Atenção do BCE se volta para o gás natural com preços em disparada
Autoridades do Banco Central Europeu alertam que a inflação na zona do euro pode superar as projeções devido à disparada nos preços do petróleo e, sobretudo, do gás natural, que atingiu o maior patamar em quatro anos com os baixos estoques para o inverno. Com as cotações acima dos cenários mais adversos do banco, cresce a pressão interna para elevar a taxa básica de juros para além do patamar de 2,5%, entrando em terreno restritivo para conter o repasse dos custos a empresas e famílias.
A inflação na zona do euro pode acabar sendo maior do que as projeções já elevadas, e a evolução recente dos preços de energia é preocupante, especialmente o aumento nos custos do gás natural, afirmaram na segunda-feira autoridades do Banco Central Europeu.
O BCE elevou algumas de suas projeções de inflação na semana passada, quando aumentou as taxas de juros, mas os preços do petróleo e do gás já estão bem acima dos níveis de "referência" nessas previsões, sugerindo que o forte aumento dos preços pode se mostrar mais persistente do que se temia.
"A evolução mais recente dos preços da energia tem sido bastante preocupante", afirmou Isabel Schnabel, membro do conselho do BCE, em Berlim.
"Na verdade, não se trata apenas do petróleo", disse Schnabel, uma defensora declarada de uma política monetária restritiva. "Trata-se também de produtos refinados, como o diesel... e, é claro, o que também importa muito para a Europa é o gás, que também atingiu níveis muito altos."
SAINDO DO CENÁRIO ADVERSO, RUMO AO CENÁRIO GRAVE
As projeções do BCE previam que os futuros de gás para dezembro ficariam em 60,1 euros por megawatt-hora no cenário de referência, com o cenário adverso colocando-os em 77 euros. O preço atual de mercado está acima de 83 euros.
Tendência semelhante está ocorrendo com o petróleo: o petróleo bruto Brent está sendo negociado agora a US$107 por barril, bem acima do preço previsto no cenário adverso do BCE.
"Os riscos de inflação estão claramente inclinados para o lado positivo", afirmou na segunda-feira Peter Kazimir, presidente do banco central da Eslováquia.
"Minha atenção agora está menos voltada para os preços do petróleo e dos combustíveis e, cada vez mais, para os preços do gás e da eletricidade. A inflação dos alimentos, tão importante para as percepções e expectativas, também deve acelerar."

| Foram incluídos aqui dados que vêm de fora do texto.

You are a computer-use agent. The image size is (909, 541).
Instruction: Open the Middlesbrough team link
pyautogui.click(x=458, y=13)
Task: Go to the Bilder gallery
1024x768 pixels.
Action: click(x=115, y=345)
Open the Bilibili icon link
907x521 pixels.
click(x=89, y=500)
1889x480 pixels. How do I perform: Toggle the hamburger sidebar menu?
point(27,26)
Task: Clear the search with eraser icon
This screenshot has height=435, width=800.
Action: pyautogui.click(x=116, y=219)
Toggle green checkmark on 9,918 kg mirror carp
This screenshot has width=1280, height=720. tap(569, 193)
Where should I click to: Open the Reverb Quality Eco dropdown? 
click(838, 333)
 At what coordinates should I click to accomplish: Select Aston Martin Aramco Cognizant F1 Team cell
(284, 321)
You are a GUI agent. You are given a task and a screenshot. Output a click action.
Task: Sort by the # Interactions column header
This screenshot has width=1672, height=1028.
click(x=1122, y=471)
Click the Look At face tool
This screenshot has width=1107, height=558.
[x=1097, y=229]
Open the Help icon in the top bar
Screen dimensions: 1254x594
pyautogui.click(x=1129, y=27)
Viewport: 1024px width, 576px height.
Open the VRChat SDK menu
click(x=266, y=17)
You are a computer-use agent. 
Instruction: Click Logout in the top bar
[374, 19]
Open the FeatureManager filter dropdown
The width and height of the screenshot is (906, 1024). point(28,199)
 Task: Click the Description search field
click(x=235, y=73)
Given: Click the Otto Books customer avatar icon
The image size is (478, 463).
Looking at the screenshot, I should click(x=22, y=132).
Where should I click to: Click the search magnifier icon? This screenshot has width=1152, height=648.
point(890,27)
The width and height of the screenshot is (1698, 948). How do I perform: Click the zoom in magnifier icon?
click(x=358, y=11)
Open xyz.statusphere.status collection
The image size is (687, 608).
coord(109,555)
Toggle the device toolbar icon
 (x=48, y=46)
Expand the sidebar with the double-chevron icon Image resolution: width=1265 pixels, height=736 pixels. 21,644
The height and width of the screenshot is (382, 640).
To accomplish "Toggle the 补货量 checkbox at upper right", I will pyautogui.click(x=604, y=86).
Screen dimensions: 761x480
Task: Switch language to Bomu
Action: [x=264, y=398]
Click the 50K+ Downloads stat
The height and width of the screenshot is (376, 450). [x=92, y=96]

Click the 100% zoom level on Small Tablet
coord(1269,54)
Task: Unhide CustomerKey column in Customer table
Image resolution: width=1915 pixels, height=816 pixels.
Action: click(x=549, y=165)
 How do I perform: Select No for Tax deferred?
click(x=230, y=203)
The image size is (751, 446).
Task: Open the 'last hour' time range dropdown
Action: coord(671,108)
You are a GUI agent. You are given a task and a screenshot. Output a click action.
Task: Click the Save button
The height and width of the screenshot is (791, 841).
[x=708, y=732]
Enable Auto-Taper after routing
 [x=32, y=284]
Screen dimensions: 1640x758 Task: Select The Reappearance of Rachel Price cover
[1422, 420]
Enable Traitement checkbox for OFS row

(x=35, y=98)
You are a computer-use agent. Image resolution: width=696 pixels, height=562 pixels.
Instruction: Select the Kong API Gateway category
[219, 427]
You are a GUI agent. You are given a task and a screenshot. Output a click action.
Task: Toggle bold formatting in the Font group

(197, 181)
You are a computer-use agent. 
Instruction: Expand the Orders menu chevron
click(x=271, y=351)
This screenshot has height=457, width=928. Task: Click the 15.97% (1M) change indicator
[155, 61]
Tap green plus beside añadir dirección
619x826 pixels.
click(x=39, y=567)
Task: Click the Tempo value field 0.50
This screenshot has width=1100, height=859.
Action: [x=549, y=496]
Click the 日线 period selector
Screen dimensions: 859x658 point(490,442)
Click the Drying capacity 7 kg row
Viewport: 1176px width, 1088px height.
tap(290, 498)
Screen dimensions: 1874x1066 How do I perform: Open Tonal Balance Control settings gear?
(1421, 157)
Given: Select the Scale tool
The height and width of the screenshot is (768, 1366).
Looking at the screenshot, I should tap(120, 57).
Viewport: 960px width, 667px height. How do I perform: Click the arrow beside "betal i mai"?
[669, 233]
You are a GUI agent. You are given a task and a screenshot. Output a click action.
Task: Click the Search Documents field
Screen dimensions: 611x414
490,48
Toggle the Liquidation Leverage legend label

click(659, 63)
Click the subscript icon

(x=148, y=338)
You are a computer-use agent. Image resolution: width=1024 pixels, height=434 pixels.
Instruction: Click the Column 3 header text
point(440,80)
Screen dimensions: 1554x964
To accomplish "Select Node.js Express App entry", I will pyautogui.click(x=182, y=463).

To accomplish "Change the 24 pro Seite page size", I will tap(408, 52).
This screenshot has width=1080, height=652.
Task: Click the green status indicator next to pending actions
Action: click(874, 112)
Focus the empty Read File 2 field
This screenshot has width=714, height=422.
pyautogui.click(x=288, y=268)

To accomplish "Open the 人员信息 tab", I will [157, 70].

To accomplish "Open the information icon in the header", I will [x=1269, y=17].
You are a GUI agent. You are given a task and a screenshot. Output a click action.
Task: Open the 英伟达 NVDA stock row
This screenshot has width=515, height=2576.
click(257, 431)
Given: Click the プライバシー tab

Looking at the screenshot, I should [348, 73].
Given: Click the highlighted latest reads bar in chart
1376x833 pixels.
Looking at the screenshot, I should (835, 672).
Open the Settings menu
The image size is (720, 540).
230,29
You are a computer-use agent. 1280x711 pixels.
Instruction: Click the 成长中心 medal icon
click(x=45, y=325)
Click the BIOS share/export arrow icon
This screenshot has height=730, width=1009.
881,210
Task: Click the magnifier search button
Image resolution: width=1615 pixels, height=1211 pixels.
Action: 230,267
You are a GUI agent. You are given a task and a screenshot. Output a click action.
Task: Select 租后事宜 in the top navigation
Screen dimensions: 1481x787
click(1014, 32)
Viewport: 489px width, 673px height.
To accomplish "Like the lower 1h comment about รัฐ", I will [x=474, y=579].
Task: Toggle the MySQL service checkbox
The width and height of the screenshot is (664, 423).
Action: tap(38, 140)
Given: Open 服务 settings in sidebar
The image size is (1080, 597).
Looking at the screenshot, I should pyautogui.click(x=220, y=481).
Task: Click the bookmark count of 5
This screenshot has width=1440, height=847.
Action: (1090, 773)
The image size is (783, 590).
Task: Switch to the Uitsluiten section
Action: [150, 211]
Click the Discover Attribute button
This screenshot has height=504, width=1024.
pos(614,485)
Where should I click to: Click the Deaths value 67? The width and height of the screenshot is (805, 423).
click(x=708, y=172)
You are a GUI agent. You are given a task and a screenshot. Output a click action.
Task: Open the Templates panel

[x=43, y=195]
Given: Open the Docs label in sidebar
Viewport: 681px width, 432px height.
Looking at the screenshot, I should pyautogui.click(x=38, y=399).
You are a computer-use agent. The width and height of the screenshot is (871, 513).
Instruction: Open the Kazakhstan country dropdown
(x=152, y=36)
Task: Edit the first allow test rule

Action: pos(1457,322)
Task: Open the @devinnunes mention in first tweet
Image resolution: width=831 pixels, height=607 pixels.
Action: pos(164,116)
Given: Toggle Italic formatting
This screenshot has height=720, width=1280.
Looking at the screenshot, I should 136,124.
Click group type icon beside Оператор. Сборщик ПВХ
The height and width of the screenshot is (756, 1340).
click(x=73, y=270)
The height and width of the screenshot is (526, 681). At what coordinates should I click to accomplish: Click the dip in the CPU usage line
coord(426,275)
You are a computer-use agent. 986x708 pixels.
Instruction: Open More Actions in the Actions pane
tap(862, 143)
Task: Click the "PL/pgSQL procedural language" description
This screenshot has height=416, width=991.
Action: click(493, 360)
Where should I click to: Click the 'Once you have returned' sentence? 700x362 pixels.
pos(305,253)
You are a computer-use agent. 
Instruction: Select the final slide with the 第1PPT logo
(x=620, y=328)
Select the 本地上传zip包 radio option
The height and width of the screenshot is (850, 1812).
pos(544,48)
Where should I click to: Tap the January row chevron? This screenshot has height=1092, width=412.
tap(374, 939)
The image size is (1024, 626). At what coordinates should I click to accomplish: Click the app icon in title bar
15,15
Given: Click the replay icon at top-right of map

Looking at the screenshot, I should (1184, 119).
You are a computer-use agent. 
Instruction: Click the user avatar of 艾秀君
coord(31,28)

Essa deterioração nas perspectivas de inflação pode prenunciar mais aumentos nas taxas de juros, o que colocaria a taxa básica do BCE, atualmente em 2,5%, em um patamar que restringe o crescimento econômico.
"Os argumentos a favor de um maior aperto monetário estão se fortalecendo", disse o presidente do banco central da Letônia, Martins Kazaks, à Reuters.
"As taxas de juros talvez precisem entrar em território restritivo", disse Kazaks. "Não há um limite imperceptível nem algum patamar mais alto a ser atingido para que as taxas ultrapassem 2,50%."
Outros formuladores de política monetária se mostraram mais cautelosos, no entanto, e argumentaram que o BCE deveria manter sua abordagem de reunião a reunião e sinalizar taxas mais altas assim que mais evidências forem reunidas.
Os países europeus que dependem do gás natural para aquecimento hesitaram em encher os depósitos durante o verão, na esperança de que o conflito com o Irã terminasse e os preços caíssem drasticamente.
Com os níveis de armazenamento bem abaixo das médias históricas, eles agora correm para estocar gás, contribuindo para elevar os preços do gás natural ao maior patamar em quatro anos. Isso, por sua vez, provavelmente elevará os custos de aquecimento e eletricidade para famílias e empresas e alimentará a inflação de forma mais ampla.
Alguns economistas argumentam, no entanto, que o aumento acentuado na produção de energia renovável desde a invasão da Ucrânia pela Rússia e uma desaceleração em setores que consomem muita energia, como a indústria pesada, tornam o bloco menos sensível aos preços do gás natural.
Enquanto isso, o aumento dos preços dos alimentos tem sido inesperadamente baixo, embora se espere que uma combinação de fatores, incluindo uma seca na Europa, o fenômeno climático El Niño e a alta vertiginosa dos preços do diesel e dos fertilizantes — insumos essenciais para a agricultura —, impulsione os preços nos próximos meses.
Os formuladores de política monetária do BCE se reunirão novamente em 29 de outubro. Os mercados financeiros estimam uma probabilidade de cerca de 60% de um aumento nas taxas de juros nessa ocasião, enquanto um aumento até o final do ano já está totalmente precificado.